Extracted entries »
++++++++++

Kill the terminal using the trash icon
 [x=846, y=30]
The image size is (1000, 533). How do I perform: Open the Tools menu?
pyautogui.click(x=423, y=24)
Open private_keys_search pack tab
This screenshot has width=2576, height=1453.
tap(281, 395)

++++++++++

Task » Retype the records exactly as they appear.

Solution for this problem »
Kill the terminal using the trash icon
 [x=846, y=30]
The image size is (1000, 533). How do I perform: Open the Tools menu?
pyautogui.click(x=423, y=24)
Open private_keys_search pack tab
This screenshot has width=2576, height=1453.
tap(281, 395)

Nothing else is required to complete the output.